Изредка Мирон отдавал себе отчет в малоприятной истине: он умер и надежно похоронен – не выкопать. Причем уже довольно давно. Отдавал отчет спокойно, без мазохизма, как бы в ряду прописных бытовых истин, жизни не украшающих, но неизбежных, – что, если не мыть посуду сразу после еды, кухня мгновенно принимает бомжатский вид, что девушки требуют внимания и романтических демонстраций и прочее в том же духе. Мирона это обстоятельство не угнетало. Он прекрасно видел, что не одинок, что большинство окружающих – такие же точно ходячие покойнички, трудолюбиво играющие вечную абсурдистскую пьеску, пока не кончится завод. Странно только, что сами они в массе своей этого не замечали. Но Мирона не смущала повальная слепота собратьев. Он знал, что способен видеть мелочи получше многих – своего рода дар, и, кстати, других талантов за ним не водилось. Так что носа он не задирал и сам не рыпался, исправно и не без удовольствия подавая свои реплики – как все. А чего рыпаться? Ну умер он, и что теперь, повеситься?

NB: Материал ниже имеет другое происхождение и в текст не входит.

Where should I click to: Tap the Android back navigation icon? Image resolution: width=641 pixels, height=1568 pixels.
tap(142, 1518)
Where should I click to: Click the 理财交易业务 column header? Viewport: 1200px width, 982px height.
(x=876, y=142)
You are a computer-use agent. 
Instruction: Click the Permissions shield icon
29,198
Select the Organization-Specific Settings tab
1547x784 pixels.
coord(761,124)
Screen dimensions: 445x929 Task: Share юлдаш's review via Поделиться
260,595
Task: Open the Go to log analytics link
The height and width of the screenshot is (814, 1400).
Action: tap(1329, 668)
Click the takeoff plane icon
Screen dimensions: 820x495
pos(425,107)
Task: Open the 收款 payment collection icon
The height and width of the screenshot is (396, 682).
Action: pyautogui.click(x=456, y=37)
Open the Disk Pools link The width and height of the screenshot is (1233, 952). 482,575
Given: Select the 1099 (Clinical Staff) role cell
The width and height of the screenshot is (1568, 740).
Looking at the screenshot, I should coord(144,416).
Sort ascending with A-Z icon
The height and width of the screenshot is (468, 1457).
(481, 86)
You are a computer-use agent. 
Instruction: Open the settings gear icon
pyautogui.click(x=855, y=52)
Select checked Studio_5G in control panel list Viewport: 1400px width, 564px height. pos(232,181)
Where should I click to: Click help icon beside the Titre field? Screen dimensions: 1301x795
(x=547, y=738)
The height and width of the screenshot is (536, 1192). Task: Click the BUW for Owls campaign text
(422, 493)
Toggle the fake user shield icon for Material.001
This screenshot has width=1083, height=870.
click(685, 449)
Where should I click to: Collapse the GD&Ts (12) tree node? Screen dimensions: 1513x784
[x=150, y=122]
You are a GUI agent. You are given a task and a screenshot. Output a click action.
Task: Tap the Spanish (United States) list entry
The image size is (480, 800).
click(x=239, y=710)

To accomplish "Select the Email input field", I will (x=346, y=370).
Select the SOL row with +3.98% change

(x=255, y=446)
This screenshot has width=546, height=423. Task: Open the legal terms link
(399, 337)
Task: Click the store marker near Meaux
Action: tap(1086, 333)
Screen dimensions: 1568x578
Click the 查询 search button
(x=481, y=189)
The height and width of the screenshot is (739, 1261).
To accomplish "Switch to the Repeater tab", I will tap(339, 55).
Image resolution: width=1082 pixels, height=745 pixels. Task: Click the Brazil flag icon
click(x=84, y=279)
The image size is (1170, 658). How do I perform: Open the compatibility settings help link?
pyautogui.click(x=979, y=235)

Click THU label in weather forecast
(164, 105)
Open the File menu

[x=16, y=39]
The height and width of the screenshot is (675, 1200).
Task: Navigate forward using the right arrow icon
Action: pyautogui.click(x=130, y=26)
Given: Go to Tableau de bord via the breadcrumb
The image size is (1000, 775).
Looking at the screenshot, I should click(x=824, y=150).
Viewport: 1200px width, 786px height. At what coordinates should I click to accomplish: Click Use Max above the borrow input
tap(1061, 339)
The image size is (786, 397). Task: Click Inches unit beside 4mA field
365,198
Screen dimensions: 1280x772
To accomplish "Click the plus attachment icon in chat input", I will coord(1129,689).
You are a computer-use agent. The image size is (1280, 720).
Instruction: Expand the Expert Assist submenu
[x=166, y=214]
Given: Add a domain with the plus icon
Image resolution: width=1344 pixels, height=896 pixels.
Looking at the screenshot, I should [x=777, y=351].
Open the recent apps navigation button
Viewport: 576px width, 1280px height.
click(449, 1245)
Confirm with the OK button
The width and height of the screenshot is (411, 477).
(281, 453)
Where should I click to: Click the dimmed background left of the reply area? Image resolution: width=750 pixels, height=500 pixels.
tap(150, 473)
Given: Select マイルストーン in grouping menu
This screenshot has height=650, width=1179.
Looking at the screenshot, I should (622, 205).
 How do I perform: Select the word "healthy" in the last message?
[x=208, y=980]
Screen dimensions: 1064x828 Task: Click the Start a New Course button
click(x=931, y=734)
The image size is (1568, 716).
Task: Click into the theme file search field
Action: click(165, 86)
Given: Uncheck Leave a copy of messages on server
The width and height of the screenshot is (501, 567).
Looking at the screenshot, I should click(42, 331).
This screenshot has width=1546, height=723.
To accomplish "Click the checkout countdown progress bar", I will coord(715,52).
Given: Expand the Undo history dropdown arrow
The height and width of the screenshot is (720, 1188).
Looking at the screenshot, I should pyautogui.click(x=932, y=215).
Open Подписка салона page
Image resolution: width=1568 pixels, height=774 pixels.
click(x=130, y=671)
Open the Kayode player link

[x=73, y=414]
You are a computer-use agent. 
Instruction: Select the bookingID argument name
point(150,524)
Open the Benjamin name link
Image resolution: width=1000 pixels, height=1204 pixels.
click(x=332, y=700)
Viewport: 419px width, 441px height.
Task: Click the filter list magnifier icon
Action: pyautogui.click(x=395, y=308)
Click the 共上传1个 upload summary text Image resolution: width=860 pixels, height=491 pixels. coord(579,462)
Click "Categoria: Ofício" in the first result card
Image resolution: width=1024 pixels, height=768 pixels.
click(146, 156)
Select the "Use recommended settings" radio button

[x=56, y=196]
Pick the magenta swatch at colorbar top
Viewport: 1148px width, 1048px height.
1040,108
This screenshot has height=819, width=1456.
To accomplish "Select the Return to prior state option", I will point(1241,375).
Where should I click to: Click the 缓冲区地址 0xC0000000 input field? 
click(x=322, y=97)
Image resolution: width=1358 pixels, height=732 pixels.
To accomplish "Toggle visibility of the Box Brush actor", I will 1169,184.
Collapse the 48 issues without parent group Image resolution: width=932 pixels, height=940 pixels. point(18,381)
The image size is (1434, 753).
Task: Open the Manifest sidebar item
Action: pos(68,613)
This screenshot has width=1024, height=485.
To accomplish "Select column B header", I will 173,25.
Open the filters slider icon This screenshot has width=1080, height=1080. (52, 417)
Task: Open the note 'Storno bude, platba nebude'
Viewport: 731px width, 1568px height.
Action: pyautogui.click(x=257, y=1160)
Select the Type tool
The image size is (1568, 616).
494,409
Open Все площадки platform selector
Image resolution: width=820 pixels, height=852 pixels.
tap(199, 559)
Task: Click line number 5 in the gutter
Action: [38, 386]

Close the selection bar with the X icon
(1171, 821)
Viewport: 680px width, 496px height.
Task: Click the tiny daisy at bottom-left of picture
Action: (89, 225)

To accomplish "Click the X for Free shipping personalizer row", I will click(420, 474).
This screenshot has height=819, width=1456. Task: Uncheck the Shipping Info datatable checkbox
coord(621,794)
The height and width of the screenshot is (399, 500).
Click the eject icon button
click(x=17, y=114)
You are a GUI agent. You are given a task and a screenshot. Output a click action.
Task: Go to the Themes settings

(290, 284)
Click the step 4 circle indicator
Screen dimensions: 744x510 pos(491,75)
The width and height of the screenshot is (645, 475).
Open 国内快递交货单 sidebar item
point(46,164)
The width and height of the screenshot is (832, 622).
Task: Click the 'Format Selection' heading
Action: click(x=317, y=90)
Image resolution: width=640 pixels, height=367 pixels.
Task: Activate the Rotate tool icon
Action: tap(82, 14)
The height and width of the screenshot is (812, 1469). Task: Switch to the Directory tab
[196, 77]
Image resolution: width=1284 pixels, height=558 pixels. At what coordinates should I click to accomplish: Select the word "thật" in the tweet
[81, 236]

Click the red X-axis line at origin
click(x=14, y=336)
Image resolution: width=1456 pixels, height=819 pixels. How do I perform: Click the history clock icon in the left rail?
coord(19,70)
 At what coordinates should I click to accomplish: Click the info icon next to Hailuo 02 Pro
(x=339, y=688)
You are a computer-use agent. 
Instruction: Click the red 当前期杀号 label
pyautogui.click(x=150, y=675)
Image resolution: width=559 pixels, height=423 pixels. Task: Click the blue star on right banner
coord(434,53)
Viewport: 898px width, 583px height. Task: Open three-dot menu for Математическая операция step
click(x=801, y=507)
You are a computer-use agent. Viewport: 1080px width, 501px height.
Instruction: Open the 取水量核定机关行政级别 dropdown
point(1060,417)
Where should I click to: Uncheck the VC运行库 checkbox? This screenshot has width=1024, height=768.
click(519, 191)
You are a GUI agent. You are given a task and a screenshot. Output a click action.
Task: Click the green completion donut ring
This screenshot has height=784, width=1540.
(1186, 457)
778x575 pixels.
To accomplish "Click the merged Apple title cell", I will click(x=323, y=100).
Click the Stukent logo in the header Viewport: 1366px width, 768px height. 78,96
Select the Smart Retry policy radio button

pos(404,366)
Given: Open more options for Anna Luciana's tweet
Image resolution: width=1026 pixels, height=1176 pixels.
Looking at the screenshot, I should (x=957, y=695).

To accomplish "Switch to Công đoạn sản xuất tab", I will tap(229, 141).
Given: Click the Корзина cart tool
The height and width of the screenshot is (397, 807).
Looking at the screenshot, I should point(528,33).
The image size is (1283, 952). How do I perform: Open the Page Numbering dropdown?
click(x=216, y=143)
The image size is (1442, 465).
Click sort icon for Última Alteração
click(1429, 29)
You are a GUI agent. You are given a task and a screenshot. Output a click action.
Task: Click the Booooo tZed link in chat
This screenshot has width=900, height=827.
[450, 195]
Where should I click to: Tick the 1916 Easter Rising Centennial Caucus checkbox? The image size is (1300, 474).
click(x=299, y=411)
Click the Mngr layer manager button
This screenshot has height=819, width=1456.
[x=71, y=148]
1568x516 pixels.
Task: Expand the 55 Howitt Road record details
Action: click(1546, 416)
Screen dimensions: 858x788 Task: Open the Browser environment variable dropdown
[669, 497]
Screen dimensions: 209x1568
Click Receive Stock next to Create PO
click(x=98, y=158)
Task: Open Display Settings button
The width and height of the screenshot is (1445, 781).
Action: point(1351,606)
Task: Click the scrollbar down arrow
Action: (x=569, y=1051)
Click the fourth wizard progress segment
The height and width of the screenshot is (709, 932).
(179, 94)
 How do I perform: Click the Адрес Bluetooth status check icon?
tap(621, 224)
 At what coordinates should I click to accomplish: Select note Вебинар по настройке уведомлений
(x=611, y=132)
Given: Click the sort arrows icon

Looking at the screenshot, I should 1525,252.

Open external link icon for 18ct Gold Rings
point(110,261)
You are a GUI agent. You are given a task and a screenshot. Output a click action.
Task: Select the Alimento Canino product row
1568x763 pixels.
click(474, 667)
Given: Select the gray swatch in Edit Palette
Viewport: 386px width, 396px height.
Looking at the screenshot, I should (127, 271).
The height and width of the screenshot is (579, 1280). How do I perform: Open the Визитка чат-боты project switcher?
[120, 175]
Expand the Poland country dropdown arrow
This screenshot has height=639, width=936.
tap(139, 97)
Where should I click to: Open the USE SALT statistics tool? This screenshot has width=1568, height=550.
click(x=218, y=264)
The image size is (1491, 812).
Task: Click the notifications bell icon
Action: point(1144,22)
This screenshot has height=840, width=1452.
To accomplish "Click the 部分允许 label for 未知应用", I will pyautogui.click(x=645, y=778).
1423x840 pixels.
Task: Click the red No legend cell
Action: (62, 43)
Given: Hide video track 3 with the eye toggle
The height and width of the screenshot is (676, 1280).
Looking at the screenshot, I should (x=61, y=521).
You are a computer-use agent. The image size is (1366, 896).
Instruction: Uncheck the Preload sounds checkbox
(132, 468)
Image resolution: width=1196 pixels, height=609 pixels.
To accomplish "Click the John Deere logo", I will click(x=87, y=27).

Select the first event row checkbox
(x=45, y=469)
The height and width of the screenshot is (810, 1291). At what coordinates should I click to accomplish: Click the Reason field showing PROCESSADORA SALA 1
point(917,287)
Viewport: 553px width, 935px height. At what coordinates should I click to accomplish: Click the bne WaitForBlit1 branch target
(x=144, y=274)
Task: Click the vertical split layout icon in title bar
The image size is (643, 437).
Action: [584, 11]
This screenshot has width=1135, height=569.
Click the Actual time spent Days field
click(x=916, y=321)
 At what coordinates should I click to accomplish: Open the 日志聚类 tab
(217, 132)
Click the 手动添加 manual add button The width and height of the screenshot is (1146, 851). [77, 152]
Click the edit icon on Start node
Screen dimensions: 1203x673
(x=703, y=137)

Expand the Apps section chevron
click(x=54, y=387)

Вот, опять этот «он»! Мирон терпеть не мог неточности, небрежности, приблизительности. На самом-то деле «их» было несколько. Нет-нет, спокойно, клиникой тут и не пахло! Мироновы усопшие голову его не делили, честно дожидаясь своей очереди возникнуть из ничего, наскоро вызреть и в свой черед сойти в могилу. Младенца, упокоившегося на самом дне, он не помнил настолько, что фактически и не знал. А может, не хотел знать – этого первого, настоящего, было отчего-то жалко едва не до слез, хоть и не человек еще, а так, бессмыслица с ножками. Помнилось только с невозможной, кинематографической ясностью, с замедленной пластикой. Старое-престарое здание яслей, куда годовалого Мирона отвели вскоре после дня рождения – позднего, предзимнего. По блату, видно, пристроили. Притененный ранними сумерками и низкими облаками зал, вольно обставленный древними кроватями. Железная сетка едва прогибается под легоньким Мироном, прямо перед ним тускло поблескивает шарик-набалдашник, вокруг спят чужие дети, а впереди, над другими шариками, и кроватями, и сопящими носами, в высоченном, аркой скругленном окне – снежинки. Мохнатые, медленные, важные. Такие здоровенные, что все укутывается ими прямо на глазах и на карнизе нарастает валик. Бессолнечные сумерки ирреально высветляются, тишина такая, что ее слышно, эту тишину, ее можно горстями запихивать в рот, как свежий снег, и глотать. Это снежинки стирают звуки, разгоняют мысли, погребают страхи. Мирон торчком сидит на кровати, в светленькой рубашонке, совсем один. Ему не страшно, даже нравится, что все вокруг спят – не только дети, весь мир, – а он один сидит и смотрит в окно, но додумывать трудно и неохота, все уносит снег…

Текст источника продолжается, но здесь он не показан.